▸ What the task asks:
Scan the records that follow, and whenever a line has the word "dimensions", copy it.

▸ Task inputs:
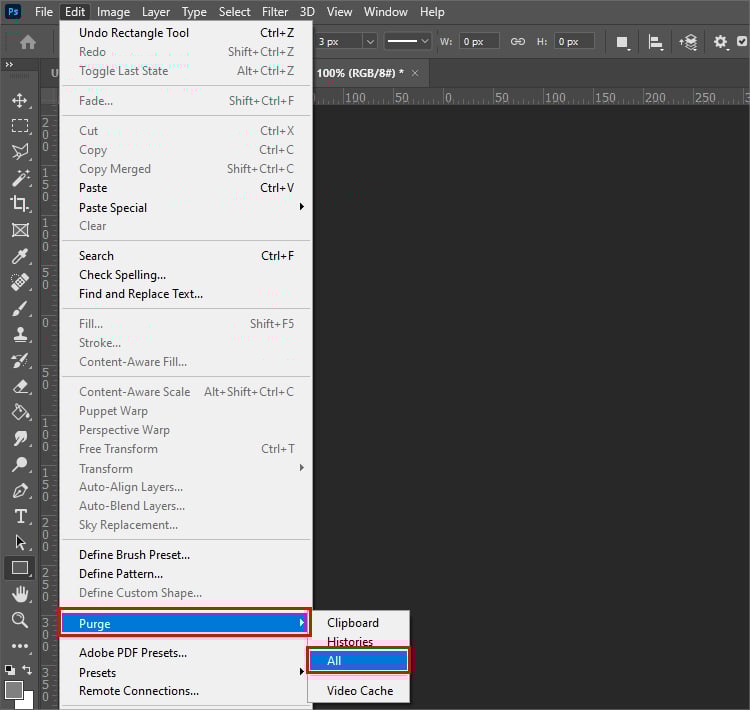Open the stroke width dropdown
This screenshot has width=750, height=710.
coord(370,42)
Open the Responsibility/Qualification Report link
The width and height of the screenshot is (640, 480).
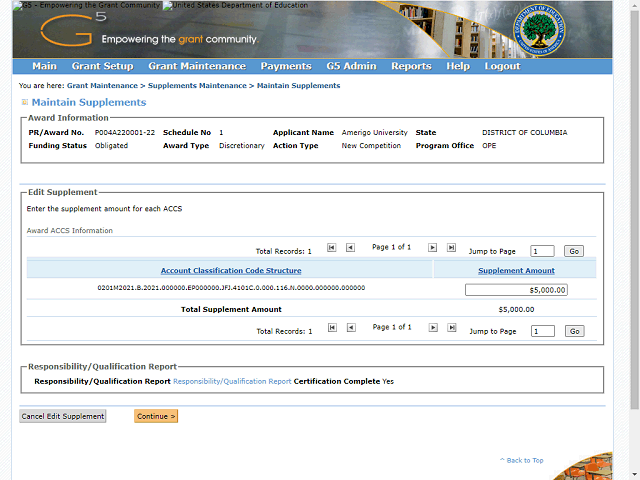(x=232, y=381)
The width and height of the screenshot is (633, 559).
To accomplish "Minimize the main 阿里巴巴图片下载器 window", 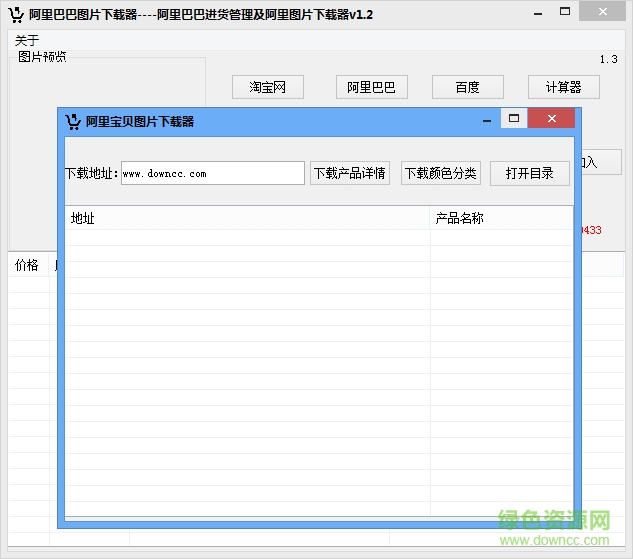I will 540,14.
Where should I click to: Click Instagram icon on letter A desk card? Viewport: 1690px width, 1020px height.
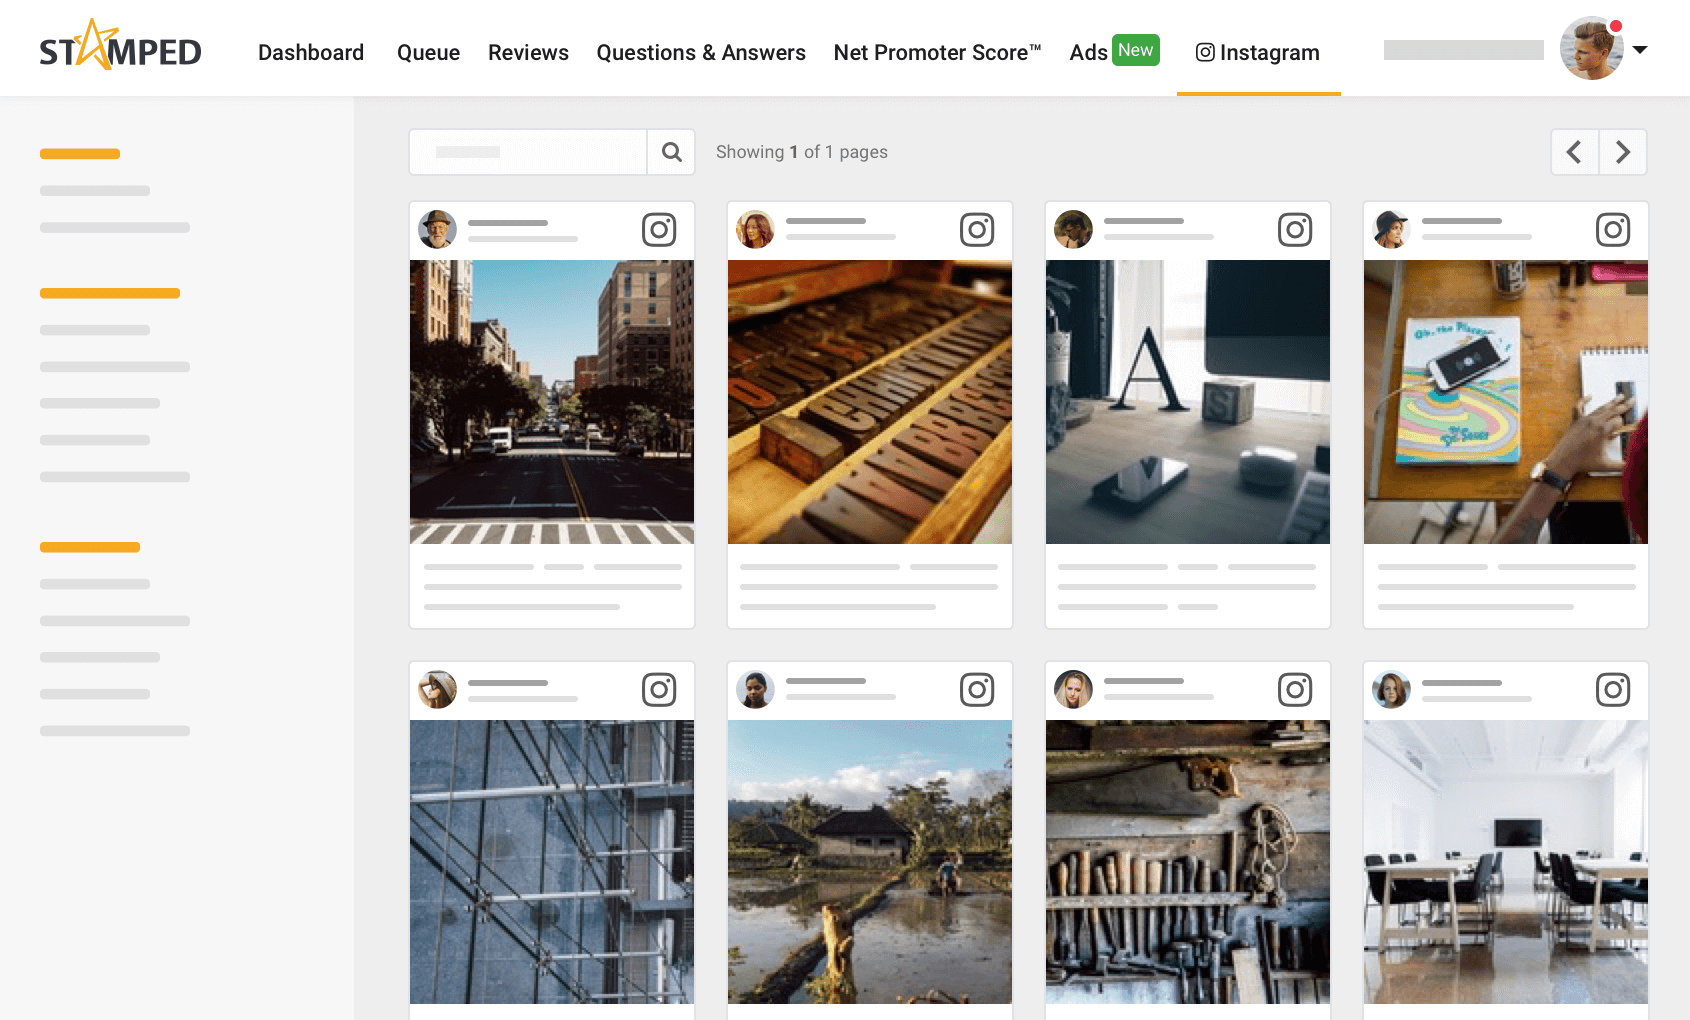point(1295,230)
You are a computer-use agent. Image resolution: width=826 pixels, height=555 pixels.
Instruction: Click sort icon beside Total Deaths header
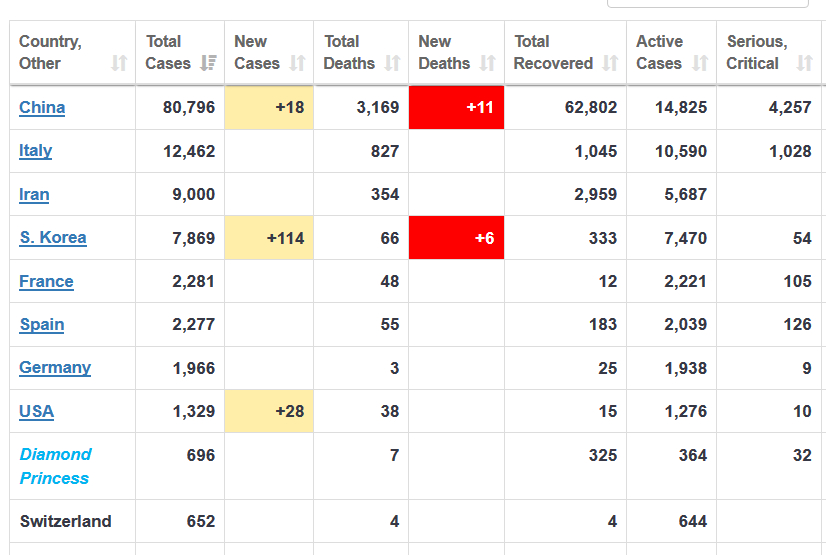[x=392, y=63]
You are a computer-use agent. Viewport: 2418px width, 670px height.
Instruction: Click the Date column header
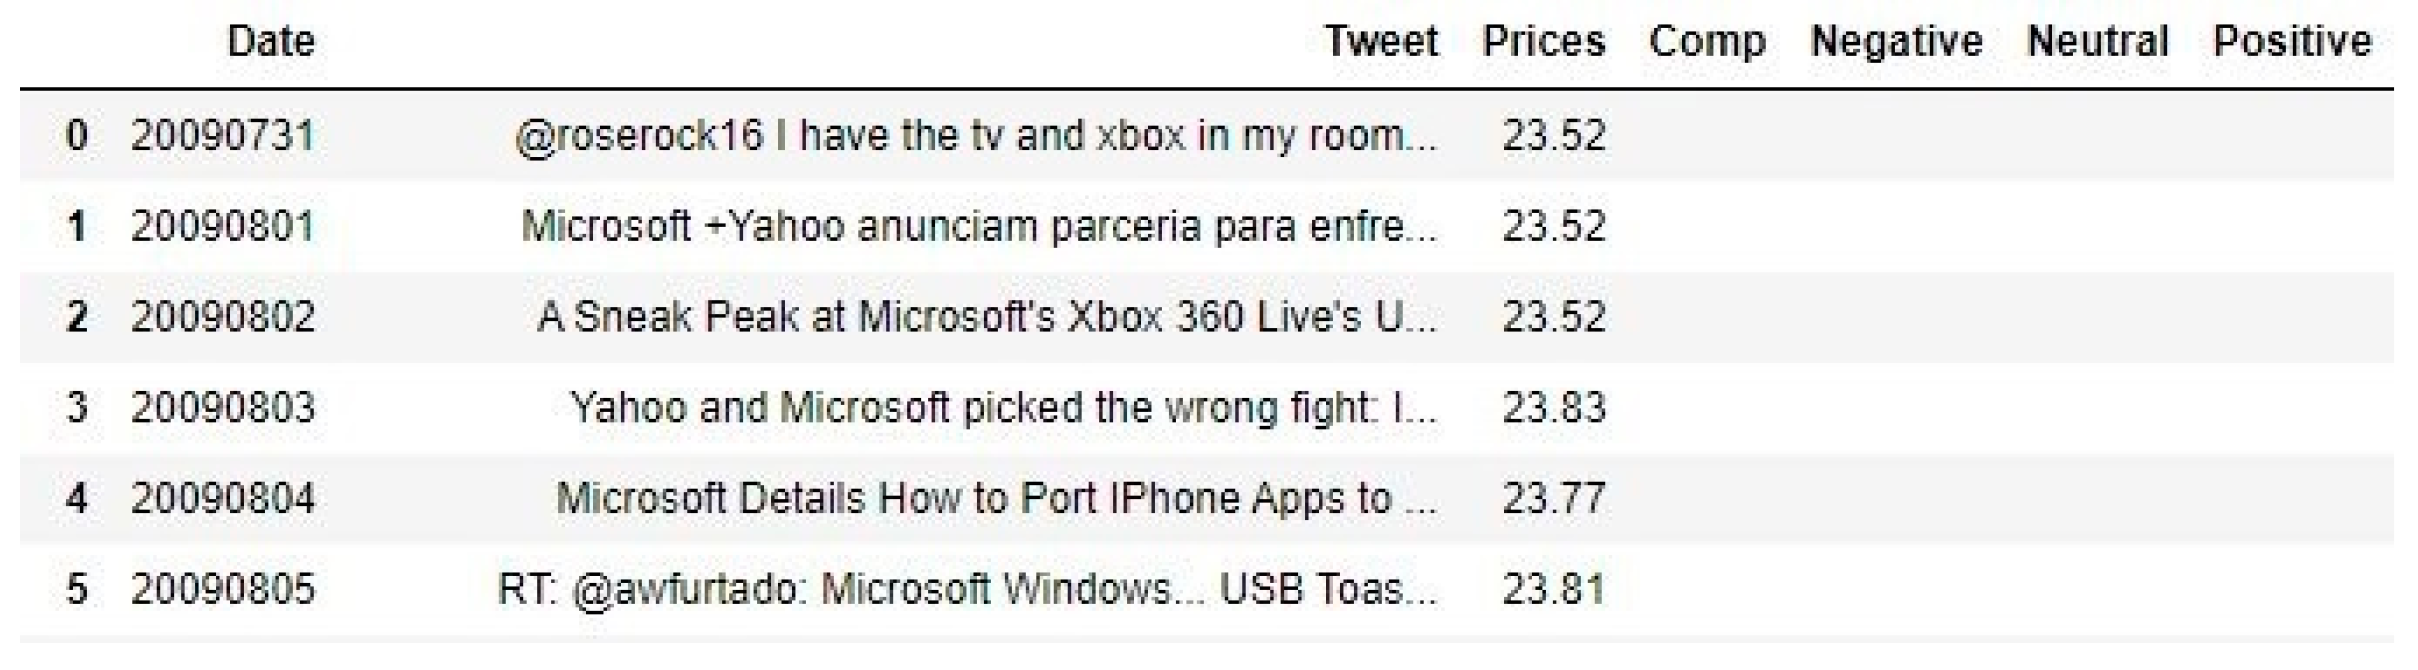tap(270, 42)
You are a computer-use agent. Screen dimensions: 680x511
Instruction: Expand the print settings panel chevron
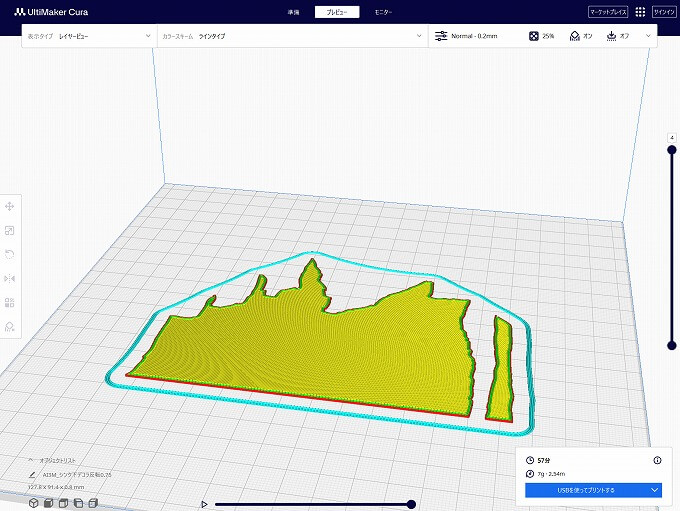[x=649, y=36]

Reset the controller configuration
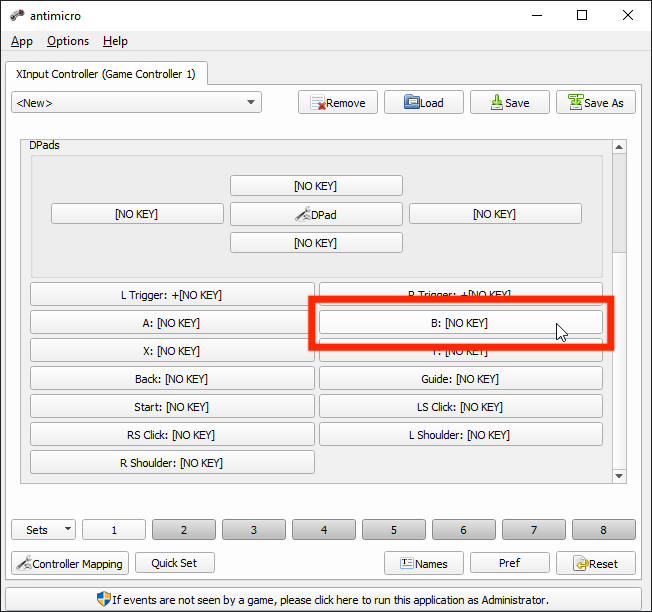[x=595, y=563]
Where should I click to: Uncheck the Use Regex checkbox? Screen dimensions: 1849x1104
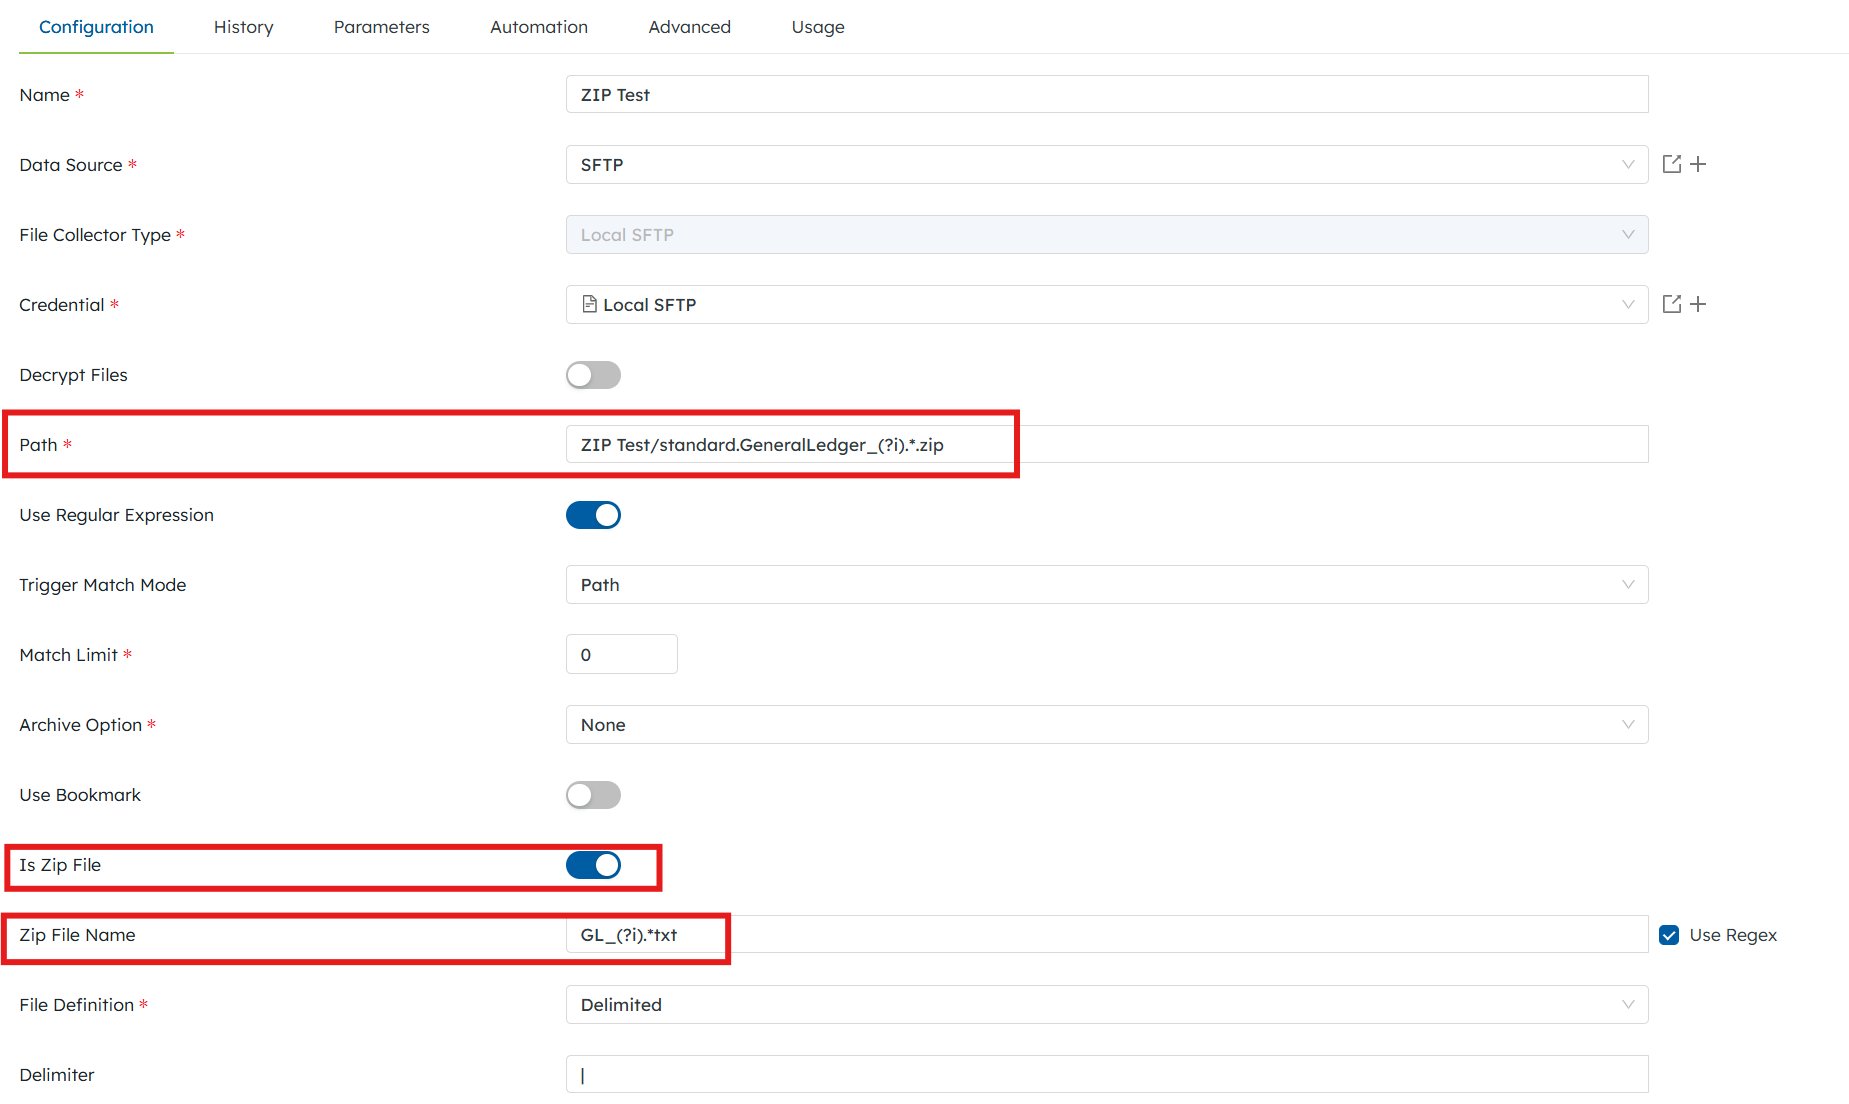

▸ Answer section:
You are a computer-use agent. Screen dimensions: 680x511
Where should I click to: Uncheck the Use Regex checkbox? Screen dimensions: 1849x1104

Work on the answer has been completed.